I didn’t occur to me and my other younger siblings to think of Todd in love or even in like.  He didn’t date that we knew of and mostly he did things first.  Went to school first, played sports first, had neighborhood friends first, drove first, stayed out late first, went to college first.  But he didn’t date first.  It seems that my sister Jenny and I beat him to the dating frontier with varied outcomes.  Todd waited like a rock patient and steadfast, until finally dislodged from his place of rest when he saw a tall, lithe, long-haired beauty in one of his classes at Wheaton College.  He knew what to do.  For the next nearly two years he didn’t speak to her.  Too risky. 

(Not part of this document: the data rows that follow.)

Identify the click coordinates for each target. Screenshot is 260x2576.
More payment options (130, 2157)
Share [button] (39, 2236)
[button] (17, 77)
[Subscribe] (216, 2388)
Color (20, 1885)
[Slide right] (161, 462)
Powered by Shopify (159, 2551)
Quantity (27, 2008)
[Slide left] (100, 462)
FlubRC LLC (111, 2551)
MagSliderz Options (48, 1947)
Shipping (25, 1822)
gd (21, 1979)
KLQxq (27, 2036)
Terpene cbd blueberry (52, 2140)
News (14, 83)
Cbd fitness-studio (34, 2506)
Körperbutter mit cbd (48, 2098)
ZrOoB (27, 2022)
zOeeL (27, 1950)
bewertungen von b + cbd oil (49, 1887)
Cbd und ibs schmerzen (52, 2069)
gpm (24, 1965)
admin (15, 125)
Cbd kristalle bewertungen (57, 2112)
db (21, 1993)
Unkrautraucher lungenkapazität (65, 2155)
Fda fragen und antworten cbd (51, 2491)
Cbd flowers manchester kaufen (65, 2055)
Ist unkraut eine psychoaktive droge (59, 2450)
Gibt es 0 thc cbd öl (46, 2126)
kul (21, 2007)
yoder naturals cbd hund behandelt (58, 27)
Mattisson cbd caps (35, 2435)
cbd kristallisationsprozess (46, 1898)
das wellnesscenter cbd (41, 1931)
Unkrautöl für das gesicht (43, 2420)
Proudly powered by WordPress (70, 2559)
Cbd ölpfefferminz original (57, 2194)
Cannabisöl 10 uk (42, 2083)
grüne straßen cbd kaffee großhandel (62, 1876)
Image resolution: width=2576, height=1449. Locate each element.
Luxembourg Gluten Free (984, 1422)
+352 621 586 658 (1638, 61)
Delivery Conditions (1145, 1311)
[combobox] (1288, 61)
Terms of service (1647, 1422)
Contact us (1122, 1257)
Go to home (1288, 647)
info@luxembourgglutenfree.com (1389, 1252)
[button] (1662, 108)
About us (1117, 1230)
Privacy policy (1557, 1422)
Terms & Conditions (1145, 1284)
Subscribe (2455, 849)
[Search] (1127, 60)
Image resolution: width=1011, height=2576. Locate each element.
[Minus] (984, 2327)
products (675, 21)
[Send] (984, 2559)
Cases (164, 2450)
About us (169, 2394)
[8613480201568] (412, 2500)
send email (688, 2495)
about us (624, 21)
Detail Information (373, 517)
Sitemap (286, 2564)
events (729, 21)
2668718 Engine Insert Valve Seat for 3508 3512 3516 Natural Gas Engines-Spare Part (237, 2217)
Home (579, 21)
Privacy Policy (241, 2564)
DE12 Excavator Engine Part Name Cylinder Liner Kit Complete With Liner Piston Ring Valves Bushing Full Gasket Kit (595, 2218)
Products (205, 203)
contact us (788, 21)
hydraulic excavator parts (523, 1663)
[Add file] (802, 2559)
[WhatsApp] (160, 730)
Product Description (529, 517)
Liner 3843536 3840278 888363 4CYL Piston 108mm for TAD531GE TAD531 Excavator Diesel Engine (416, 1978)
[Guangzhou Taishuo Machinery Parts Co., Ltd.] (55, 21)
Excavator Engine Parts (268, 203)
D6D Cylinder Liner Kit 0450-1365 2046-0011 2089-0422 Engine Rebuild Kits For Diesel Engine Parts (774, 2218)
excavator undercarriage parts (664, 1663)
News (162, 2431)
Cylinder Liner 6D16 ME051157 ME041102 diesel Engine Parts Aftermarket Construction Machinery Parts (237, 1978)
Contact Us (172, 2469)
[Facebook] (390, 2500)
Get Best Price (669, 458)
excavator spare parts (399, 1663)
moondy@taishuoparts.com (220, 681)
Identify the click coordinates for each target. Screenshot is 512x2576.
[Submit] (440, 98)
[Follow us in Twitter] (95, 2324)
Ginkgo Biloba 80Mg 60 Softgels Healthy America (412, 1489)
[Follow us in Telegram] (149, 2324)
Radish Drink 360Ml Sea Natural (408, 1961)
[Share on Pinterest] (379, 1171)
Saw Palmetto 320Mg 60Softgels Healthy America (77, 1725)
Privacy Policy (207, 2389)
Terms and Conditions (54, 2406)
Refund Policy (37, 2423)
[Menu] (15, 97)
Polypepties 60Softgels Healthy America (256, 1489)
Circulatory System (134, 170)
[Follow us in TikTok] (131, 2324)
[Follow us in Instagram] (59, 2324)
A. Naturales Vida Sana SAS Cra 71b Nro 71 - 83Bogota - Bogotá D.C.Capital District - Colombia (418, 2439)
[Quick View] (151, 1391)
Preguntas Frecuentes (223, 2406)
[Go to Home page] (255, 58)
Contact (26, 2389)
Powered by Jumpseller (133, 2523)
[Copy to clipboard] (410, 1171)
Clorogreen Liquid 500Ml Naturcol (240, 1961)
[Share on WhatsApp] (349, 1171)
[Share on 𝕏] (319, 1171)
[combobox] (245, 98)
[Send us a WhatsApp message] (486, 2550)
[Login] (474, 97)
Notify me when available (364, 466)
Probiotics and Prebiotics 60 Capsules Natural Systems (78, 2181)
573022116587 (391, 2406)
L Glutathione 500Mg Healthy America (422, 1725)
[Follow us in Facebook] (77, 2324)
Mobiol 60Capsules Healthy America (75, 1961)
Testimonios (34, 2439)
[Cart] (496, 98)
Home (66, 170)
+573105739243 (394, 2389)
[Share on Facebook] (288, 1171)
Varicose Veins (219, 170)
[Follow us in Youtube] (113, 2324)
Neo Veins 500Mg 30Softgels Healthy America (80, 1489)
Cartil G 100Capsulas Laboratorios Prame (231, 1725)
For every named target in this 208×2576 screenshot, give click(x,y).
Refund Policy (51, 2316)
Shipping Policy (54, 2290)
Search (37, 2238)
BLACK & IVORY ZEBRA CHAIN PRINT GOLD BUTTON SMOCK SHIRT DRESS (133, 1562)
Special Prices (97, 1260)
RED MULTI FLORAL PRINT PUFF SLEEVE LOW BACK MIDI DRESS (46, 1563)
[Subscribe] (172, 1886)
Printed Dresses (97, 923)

Much like the engineer whose job is to inspect the bridge that joins two cities and discovers a tiny crack that will ultimately result in a cataclysmic event, we could feel the ground shift when Todd finally asked Cathy to attend a sports banquet as his date.  This alone was a noteworthy event in our family.  It was not until the summer between Todd’s sophomore and junior year that I met Cathy – which is ultimately the time (from my vantage point) that my older brother began to form a life outside of our immediate family.  Friends were different and were transient – here one day and gone the next while the permanence of Cathy was palpable in Todd’s lives and therefore in ours.  It is important to mention that we are a loud family.  Todd is probably the quietest of us all and he is not particularly quiet.  He can burst forth into song and easily recites Gilbert and Sullivan with gusto, but I am sure he held this in check while courting.  It did show itself splendid on their honeymoon when taken to task by a phone call telling the “king of the forest” to pipe down – Todd in the middle of a worthy rendition from the Wizard of Oz.  I am sure the blasting forth of opinions with multiple conversations going on at the same time – crowded conversations, jump in and join conversations, raucous conversations, was overwhelming to Cathy, but we watched Todd embrace this beautiful young woman of quietness and poise and so we fell in love with her too.  The weeks became months became a few short years and marriage and babies and grand-babies and here we are.  My brother still in love with a girl from Spanish class that he was too shy to speak to until he must.  My brother got his gal and Cathy got her man – and I cannot imagine this story any other way.  You are for him and he is for you.  God did this and He just keeps on doing it.